I want to begin by noting how proud and grateful we are to Prof. Ulrich Pohl for the hard work and loyalty he has provided for the many years as Editor in Chief of the Journal of Vascular Research (JVR). We can only hope that in the succeeding years we will be as influential and successful as he has been. Thank you Ulli!

Moving forward, there are many things to be proud of at JVR, including its long history in the field (>50 years), the publication by JVR of many landmark papers in vascular biology, its close association with the European Society for Microcirculation (ESM), and the fact that it is completely run by and for vascular biology researchers and clinicians. We can look at each of these components as important reasons to believe in the viability, outreach, and quality of JVR.

However, the journal is facing major pressure, especially in terms of the impact factor, the (unfortunate) yardstick by which journals are measured for promotion, tenure, and perceived impact. This is not a problem JVR can hide from, especially if we wish to maintain and expand the journal to authors and maintain the high quality of JVR publications. For this reason, we have begun to organize an aggressive plan to address this issue. It may take a couple of years to bear fruit, but I believe it is a plan we can all get behind and help with.

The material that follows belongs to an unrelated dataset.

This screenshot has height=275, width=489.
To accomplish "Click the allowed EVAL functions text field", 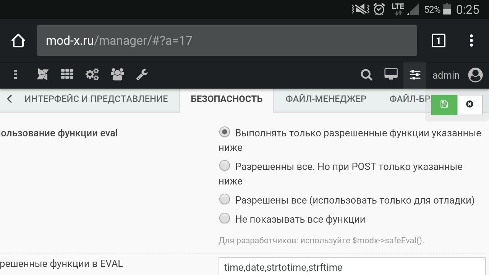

Two “R’s” will be especially important to begin with: Rigor and time to Review. To begin with Rigor, we want the readers of JVR to be confident in the data they are presented. Starting over the next few months, we will have enhanced plagiarism checks of manuscripts, and we will begin requiring data presented for each individual experiment in bar graphs, as well as uncropped western blot presentation (to name just a few new data presentation items). We don’t do this in response to any particular incident, but to ensure as much trust as possible between the JVR reader and the author.

As scientists, we are all keenly aware of the time it takes to move a paper through the peer-review process. For this reason, we are focusing on greatly expediating the time to first review, revision, and publication. We have already begun acceleration by processing a triaged manuscript within 36 h, and our goal is to have the time to first review in under 12 days by the end of 2020. We are excited what progress we are making in this area. On the reviewer end, thoughtful and timely critiques are essential to our journal quality, but we realize this takes time away from science. For this reason, we will begin to incentivize reviewers for timely and thoughtful reviews. More information on this will be forthcoming.

These are the first plans as I move into JVR, with more to come, including the strong relationship with ESM, and more reviewer transparency. I am excited about the future of JVR, and I believe we can do it! We will move JVR forward in a meaningful way, and I would like everyone to be a part of it.